2.1.8.4. Bağlantısızlık Aşaması: Ölüm düşüncesinin artması, kişilerin kendilerine

olan güvenin eksilmesi ve yorgunluğun artmasına neden olmaktadır. Emekliliğe doğru yaklaştıkça görevi yerine getirmekte zorlanma veya çalışma isteğinde azalma görülmektedir. Günlük işlerin stres yaratması, yaşlılık ve hastalık bu aşamaya gelmenin belirtileridir. Okulda gelişmenin durması ve çalışanların çalışma isteğinin azalması bu aşamanın başladığını göstermektedir (Bakioğlu, 1994).

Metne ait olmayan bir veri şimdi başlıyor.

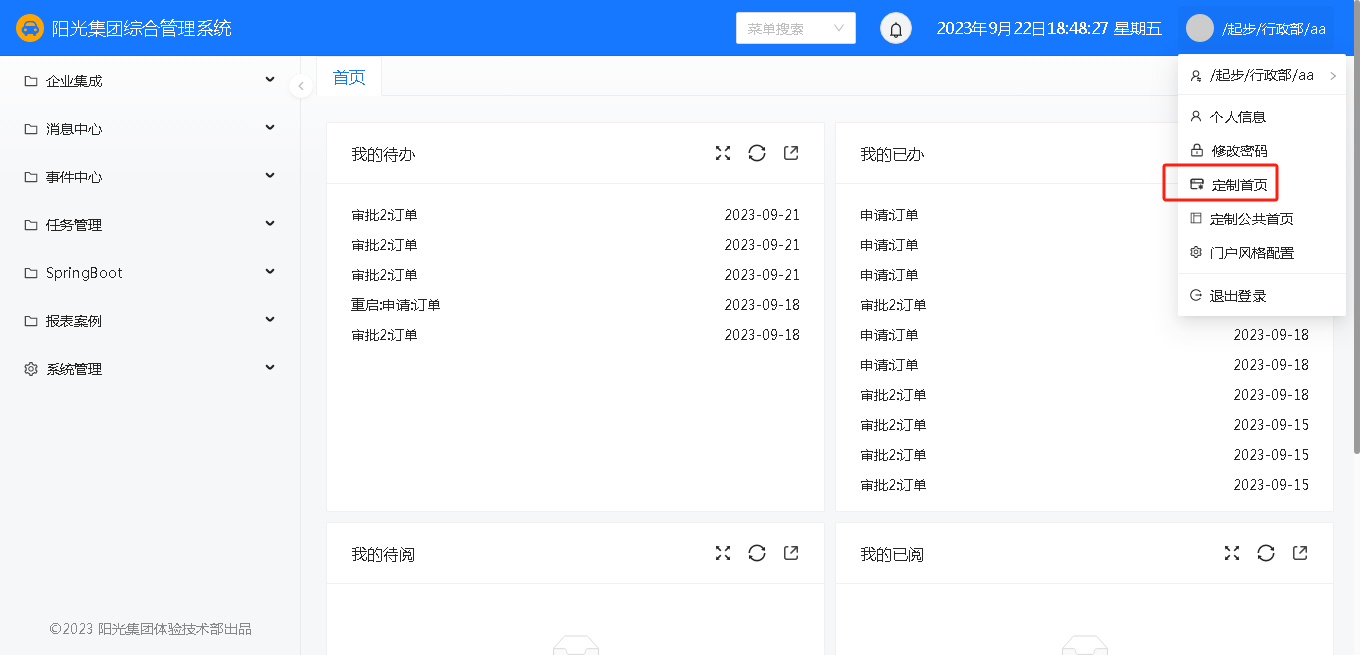Open 我的已阅 in external window
The height and width of the screenshot is (655, 1360).
(1300, 553)
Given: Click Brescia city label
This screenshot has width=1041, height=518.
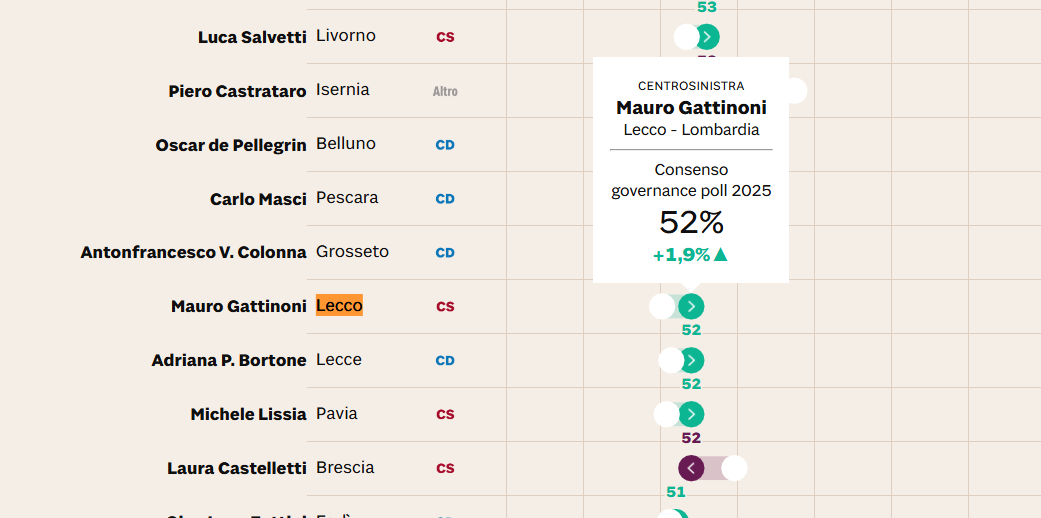Looking at the screenshot, I should click(x=345, y=468).
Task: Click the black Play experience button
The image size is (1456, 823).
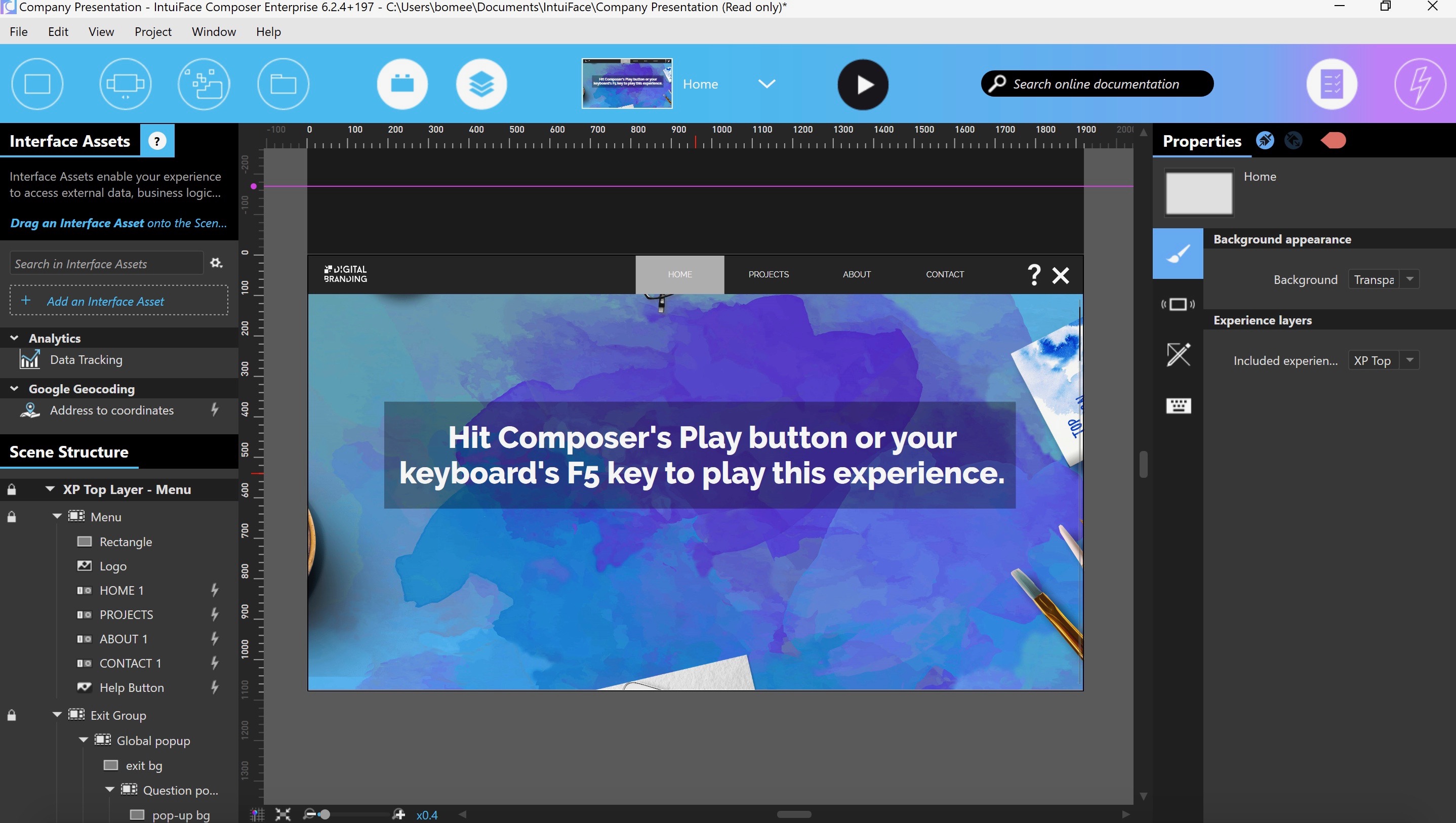Action: 863,84
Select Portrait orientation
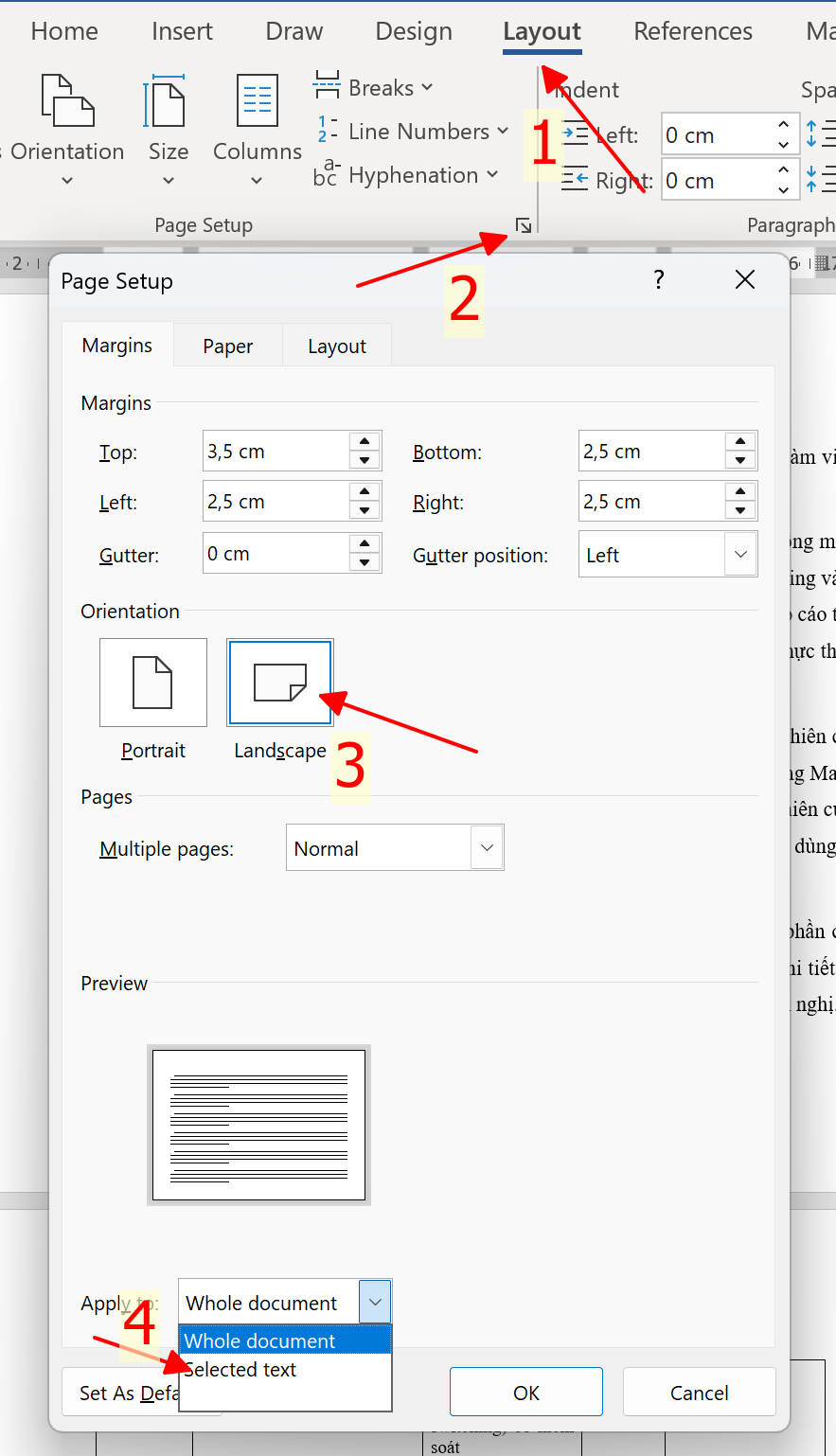The height and width of the screenshot is (1456, 836). pos(152,684)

“ Bu basamaktaki okul yöneticileri, kendilerini tasvip etmedikleri belli bir yöne zorlanmanın, Bağlantısızlık Basamağına gelmenin asıl nedeni olduğunu vurgulamaktadırlar” (Bakioğlu, 1994, s.25). Bu aşamadaki yöneticilerin sağlık sorunları nedeniyle okuldan uzun süre ayrı kaldıkları ve döndüklerinde okul üzerinde kontrollerini kaybettikleri görülmüştür. Okul üzerinde kontrolünü kaybeden yöneticiler zamanlarını daha çok okul dışında geçirmeyi tercih etmektedirler. Kişisel kaygılarının okul geliştirme kaygısının önüne geçtiği görülmüştür ( Bakioğlu,1994).

Kariyer aşamaları her zaman aynı sırada yaşanmayabilir. Bazı idareciler için gelişim doğrusal olurken, bazıları için gerilemenin, kötü sonların olması mümkündür. Bazı idarecilerinde iki ileri bir geri hareket etmesi mümkündür. Kariyer aşamaları doğrusal olabilir de olmayabilir de ( Oplatka, 2004 ).

Kariyerin son aşamasında, uzun süre aynı görevi yapmış olmak bezginliğe sebep olabilir. Yönetici çalışırken kısıtlanmışsa bu durum giderek otokratik davranmasına yeniliklere olumsuz tepki vermesine sebep olabilir. Bu nedenle her kariyer aşamasına uygulanabilir ayrı liderlik modelleri olduğunu söyleyebiliriz (Oplatka, 2004).